Question

If the parabola ${y^2} = 4x$ meets a circle with centre at $\left( {6,5} \right)$ orthogonally, then possible point(s) of intersection can be
A. $\left( {4,4} \right)$
B. $\left( {9,4} \right)$
C. $\left( {2,8} \right)$
D. $\left( {3,2} \right)$

Answer 1

To solve the question, we will first consider a point of intersection of the parabola and the circle. Then we will find the slope of tangent at that point to the parabola, by differentiating the parabolic curve. Then we will use the concept that if two lines are orthogonal then the product of their slopes is equal to minus one, to find the slope of tangent to the circle at that same point. Then we will find the slope of the tangent to the circle at the point of intersection using the slope of the tangent and also using the centre of the circle and the point of intersection.

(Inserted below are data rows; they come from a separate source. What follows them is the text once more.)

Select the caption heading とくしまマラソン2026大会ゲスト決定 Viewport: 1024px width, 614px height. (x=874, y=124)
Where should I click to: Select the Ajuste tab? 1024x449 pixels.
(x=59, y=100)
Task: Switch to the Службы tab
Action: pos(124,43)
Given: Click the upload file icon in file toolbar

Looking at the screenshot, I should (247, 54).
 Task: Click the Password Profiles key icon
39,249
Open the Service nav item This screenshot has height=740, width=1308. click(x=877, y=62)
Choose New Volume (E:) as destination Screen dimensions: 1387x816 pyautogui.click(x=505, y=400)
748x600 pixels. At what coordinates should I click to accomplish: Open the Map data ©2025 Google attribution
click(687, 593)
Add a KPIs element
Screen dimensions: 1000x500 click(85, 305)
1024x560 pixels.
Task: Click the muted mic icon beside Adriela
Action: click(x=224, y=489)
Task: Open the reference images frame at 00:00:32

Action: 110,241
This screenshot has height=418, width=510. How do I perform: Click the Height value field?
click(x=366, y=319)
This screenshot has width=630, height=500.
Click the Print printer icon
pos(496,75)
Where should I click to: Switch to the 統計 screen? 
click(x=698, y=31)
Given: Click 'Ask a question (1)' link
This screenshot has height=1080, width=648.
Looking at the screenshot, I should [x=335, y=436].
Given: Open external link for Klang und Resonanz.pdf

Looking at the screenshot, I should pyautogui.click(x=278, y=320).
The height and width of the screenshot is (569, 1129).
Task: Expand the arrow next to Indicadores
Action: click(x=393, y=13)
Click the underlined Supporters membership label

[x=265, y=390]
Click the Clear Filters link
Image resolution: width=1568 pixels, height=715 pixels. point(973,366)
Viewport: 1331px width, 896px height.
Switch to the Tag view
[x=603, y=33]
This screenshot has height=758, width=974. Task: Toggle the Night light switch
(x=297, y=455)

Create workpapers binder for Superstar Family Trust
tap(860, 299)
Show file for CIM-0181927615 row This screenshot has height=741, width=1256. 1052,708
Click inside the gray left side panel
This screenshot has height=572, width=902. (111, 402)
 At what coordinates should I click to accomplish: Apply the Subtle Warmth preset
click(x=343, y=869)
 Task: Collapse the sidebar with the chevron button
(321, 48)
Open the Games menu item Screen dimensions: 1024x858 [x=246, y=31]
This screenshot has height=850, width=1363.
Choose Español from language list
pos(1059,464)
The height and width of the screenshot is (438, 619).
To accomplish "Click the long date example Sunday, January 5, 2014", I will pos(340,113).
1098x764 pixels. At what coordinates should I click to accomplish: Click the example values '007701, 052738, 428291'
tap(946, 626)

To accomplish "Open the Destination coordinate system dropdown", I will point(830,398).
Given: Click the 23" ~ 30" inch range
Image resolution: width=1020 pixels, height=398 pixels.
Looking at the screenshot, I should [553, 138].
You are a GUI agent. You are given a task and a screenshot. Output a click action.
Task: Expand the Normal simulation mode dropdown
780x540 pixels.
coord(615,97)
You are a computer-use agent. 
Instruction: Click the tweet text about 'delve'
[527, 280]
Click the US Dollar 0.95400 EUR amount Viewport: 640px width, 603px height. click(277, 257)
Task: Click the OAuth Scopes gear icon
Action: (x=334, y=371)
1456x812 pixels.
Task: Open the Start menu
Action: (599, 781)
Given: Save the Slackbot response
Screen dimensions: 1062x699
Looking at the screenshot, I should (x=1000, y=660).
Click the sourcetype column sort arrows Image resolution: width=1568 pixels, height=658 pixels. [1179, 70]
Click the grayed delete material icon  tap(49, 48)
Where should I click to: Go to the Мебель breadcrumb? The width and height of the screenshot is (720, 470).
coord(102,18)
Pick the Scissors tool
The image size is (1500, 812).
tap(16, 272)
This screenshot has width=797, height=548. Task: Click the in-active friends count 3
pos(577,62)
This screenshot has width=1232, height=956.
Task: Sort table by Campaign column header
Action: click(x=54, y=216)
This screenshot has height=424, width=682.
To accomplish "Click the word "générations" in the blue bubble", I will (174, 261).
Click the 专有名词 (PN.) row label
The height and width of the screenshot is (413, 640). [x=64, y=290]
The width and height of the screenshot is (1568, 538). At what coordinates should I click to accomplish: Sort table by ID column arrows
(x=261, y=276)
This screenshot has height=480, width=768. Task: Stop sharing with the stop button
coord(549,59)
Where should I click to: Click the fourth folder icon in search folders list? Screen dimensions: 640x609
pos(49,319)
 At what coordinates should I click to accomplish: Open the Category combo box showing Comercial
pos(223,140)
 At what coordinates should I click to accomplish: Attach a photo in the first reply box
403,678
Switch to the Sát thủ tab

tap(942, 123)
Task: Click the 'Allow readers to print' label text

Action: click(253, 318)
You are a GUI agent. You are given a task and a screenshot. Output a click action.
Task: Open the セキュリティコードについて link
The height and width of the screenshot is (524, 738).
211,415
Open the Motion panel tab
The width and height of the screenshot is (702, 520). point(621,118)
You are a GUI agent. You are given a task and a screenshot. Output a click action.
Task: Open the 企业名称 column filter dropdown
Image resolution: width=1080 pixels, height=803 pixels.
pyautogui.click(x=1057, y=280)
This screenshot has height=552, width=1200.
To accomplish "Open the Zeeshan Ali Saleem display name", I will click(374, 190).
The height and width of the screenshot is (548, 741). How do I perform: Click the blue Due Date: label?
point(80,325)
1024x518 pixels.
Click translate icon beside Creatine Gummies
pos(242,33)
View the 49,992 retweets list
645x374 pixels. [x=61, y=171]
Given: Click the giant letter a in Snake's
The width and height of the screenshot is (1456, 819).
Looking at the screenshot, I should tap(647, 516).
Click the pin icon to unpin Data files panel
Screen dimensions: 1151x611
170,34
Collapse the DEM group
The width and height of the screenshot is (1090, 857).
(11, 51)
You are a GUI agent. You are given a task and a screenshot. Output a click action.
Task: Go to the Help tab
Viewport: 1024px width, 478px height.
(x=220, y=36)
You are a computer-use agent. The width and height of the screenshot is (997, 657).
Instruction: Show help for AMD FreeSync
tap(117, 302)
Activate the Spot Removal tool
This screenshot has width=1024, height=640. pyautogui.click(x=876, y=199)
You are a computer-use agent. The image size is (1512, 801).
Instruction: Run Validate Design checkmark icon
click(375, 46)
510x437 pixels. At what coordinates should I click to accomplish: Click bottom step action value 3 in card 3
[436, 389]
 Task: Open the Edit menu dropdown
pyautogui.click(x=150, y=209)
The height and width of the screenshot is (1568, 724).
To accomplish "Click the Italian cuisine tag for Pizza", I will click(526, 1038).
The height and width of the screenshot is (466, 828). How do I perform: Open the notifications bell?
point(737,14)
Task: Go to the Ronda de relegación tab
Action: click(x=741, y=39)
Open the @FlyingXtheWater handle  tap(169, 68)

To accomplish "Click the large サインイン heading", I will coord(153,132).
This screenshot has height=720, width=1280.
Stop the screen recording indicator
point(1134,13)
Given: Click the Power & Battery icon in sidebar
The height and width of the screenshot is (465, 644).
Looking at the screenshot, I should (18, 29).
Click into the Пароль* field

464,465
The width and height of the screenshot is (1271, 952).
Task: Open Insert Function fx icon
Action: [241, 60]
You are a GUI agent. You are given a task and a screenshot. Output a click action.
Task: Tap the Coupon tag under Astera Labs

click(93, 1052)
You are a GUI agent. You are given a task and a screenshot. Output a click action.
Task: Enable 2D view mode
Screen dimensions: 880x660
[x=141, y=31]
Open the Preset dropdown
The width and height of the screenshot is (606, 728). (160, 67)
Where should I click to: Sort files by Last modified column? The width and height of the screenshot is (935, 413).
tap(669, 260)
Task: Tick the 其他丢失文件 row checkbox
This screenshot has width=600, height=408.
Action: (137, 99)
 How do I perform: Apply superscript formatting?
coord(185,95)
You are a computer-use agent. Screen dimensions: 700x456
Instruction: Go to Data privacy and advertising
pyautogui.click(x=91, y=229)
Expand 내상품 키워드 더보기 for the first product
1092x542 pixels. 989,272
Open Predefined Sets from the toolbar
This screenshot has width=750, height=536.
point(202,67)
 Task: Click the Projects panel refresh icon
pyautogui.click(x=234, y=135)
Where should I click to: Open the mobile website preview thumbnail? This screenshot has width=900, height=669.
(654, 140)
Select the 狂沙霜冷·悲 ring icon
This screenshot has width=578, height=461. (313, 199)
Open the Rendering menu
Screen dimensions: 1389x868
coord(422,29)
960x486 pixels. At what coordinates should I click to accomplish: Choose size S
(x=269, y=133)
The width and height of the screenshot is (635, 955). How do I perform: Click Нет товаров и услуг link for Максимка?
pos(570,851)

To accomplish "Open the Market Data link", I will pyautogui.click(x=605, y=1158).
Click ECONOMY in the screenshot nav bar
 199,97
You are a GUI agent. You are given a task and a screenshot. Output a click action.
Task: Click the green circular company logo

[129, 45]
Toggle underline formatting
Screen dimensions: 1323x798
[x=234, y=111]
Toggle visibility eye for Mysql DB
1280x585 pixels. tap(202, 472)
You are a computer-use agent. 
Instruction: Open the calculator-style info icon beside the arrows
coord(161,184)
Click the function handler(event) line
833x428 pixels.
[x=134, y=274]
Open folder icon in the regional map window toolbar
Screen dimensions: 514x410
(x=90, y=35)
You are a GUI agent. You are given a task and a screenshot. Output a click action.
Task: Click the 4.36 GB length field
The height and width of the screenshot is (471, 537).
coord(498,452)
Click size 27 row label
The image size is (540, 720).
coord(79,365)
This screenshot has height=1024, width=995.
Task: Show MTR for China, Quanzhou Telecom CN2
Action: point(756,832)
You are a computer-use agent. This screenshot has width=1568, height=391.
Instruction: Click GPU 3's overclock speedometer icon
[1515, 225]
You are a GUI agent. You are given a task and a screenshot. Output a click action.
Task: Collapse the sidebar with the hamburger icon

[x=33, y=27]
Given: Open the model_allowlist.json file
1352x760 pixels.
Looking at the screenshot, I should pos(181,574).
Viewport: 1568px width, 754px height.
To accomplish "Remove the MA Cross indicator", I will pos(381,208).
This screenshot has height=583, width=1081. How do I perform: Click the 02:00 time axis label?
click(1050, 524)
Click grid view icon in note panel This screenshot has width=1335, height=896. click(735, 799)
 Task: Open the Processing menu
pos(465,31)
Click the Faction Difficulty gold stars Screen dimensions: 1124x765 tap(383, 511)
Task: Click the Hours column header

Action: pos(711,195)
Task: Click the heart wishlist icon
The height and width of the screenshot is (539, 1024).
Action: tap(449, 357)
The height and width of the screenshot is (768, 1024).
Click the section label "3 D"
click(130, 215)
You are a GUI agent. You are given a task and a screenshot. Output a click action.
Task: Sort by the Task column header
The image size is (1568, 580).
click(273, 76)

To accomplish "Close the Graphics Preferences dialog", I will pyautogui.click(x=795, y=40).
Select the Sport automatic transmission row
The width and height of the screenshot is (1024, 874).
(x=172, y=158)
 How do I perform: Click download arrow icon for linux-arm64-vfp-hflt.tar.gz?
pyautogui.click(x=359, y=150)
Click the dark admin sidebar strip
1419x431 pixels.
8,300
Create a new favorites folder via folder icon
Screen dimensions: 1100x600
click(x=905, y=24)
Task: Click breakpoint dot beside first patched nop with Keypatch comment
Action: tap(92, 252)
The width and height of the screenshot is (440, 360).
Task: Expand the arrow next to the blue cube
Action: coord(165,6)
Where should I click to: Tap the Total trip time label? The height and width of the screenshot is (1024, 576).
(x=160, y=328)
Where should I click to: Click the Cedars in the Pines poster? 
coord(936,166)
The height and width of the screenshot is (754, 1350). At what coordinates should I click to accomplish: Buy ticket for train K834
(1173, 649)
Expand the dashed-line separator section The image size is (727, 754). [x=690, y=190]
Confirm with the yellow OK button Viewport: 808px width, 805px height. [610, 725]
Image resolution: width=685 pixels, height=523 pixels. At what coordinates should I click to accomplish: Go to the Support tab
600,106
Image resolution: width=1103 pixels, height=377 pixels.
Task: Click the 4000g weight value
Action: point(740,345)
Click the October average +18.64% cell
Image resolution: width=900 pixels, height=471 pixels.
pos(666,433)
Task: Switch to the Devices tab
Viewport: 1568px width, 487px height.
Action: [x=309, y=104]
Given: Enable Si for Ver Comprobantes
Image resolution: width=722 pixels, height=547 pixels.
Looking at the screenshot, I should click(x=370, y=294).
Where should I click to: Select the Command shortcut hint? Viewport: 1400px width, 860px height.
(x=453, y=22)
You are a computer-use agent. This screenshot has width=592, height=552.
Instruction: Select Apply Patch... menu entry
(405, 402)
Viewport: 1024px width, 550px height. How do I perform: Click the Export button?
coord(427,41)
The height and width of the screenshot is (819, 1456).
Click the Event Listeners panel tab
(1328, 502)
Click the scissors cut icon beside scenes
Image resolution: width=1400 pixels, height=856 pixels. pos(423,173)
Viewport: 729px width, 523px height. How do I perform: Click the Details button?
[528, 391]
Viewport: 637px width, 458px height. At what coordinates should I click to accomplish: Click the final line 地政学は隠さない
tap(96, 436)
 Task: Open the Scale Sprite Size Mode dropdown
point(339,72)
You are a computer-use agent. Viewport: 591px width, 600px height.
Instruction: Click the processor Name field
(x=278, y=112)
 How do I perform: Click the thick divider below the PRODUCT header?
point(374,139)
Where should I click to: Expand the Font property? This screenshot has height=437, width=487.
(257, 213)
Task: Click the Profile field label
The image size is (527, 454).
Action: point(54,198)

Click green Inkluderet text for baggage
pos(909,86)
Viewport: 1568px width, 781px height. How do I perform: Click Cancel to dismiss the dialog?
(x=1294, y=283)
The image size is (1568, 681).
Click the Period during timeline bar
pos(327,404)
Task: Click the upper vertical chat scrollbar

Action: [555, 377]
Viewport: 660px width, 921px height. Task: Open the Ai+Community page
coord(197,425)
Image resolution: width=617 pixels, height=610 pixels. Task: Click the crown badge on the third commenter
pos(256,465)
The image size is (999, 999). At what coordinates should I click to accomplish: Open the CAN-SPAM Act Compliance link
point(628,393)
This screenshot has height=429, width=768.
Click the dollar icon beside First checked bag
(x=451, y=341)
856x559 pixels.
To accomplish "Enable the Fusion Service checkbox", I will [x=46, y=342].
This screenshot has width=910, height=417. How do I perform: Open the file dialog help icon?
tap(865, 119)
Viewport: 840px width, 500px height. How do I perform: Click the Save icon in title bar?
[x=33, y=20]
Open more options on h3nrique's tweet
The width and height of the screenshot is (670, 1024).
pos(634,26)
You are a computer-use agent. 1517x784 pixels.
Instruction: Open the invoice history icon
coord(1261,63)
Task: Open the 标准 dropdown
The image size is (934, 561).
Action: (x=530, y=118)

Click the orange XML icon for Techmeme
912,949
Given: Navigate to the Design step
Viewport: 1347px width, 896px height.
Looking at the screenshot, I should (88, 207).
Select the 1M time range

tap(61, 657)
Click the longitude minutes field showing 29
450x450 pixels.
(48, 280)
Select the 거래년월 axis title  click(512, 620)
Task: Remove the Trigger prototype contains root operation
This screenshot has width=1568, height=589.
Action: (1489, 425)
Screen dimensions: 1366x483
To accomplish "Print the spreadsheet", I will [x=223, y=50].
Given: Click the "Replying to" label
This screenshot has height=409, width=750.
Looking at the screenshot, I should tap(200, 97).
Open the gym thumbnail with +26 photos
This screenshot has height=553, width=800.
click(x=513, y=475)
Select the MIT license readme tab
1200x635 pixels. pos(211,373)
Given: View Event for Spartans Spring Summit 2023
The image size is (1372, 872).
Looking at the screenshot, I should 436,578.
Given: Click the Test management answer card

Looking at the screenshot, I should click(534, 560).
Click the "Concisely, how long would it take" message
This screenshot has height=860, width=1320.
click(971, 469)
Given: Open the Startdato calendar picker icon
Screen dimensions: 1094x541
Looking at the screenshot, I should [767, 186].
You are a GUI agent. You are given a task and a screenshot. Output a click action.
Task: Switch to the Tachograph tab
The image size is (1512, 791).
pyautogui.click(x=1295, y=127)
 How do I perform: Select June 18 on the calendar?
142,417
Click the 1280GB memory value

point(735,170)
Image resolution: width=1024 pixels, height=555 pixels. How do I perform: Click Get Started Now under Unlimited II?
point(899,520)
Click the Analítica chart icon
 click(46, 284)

Then we will equate the two slopes and will find the coordinates of the point of intersection.

Complete step by step answer:
Let the point of intersection of the parabola and the circle be $\left( {{t^2},2t} \right)$. Now, we will find the slope of the tangent to the parabola at this point by differentiating the equation of parabola. So, we have;
${y^2} = 4x$
Differentiating both sides we get;
$\Rightarrow \dfrac{{d{y^2}}}{{dx}} = \dfrac{d}{{dx}}4x$
On simplification we get;
$\Rightarrow 2y\dfrac{{dy}}{{dx}} = 4$

On shifting we get;
$\Rightarrow \dfrac{{dy}}{{dx}} = \dfrac{2}{y}$
So, slope of tangent to parabola at $\left( {{t^2},2t} \right)$ is;
$\Rightarrow {\left( {\;\dfrac{{dy}}{{dx}}} \right)_{\left( {{t^2},2t} \right)}} = \dfrac{2}{{2t}}$
On dividing we have;
$\Rightarrow {\left( {\;\dfrac{{dy}}{{dx}}} \right)_{\left( {{t^2},2t} \right)}} = \dfrac{1}{t}$
Let $m$be the slope of the tangent to the circle at $\left( {{t^2},2t} \right)$. Now since the circle and the parabola cut each other orthogonally therefore;
$m \times \dfrac{1}{t} = - 1$
$\therefore m = - t$

Now tangent and normal are perpendicular to each other so, the product of their slopes should be $- 1$. According to this we get the slope of the normal to the circle at point $\left( {{t^2},2t} \right)$ as $\dfrac{1}{t}$.
Now, the centre of the circle is known and one point on the circle is known so we can find the slope of the normal at that point on the circle. So, we have;
Slope of normal $= \dfrac{{{y_2} - {y_1}}}{{{x_2} - {x_1}}}$
Putting the point as $\left( {{t^2},2t} \right)$ and $\left( {6,5} \right)$ we get;
Slope of normal $= \dfrac{{2t - 5}}{{{t^2} - 6}}$

Now we have two slopes for the normal. So, we will equate them. So, we get;
$\Rightarrow \dfrac{{2t - 5}}{{{t^2} - 6}} = \dfrac{1}{t}$
On cross multiplication we get;
$\Rightarrow t\left( {2t - 5} \right) = {t^2} - 6$
On solving we get;
$\Rightarrow 2{t^2} - 5t = {t^2} - 6$
On shifting the terms to LHS we get;
$\Rightarrow {t^2} - 5t + 6 = 0$
Splitting the middle term, we get;
$\Rightarrow {t^2} - 3t - 2t + 6 = 0$
$\Rightarrow t\left( {t - 3} \right) - 2\left( {t - 3} \right) = 0$

On further taking common we get;
$\Rightarrow \left( {t - 2} \right)\left( {t - 3} \right) = 0$
From here by equating each term to zero we get $\Rightarrow t = 2,3$.
Now we will put the value in the point of intersection. So, we have;
$\Rightarrow \left( {{t^2},2t} \right) = \left( {{2^2},2 \times 2} \right)$
$\Rightarrow \left( {{t^2},2t} \right) = \left( {4,4} \right)$
Also, by putting $t = 3$ we get;
$\Rightarrow \left( {{t^2},2t} \right) = \left( {{3^2},2 \times 3} \right)$
$\therefore \left( {{t^2},2t} \right) = \left( {9,6} \right)$

Hence, the option A is correct.

Note: To solve these types of questions we need to keep in mind two things. First, we should know what orthogonal intersecting means and how we can use it mathematically. Secondly, we should know that the product of slope of two perpendicular lines is minus one.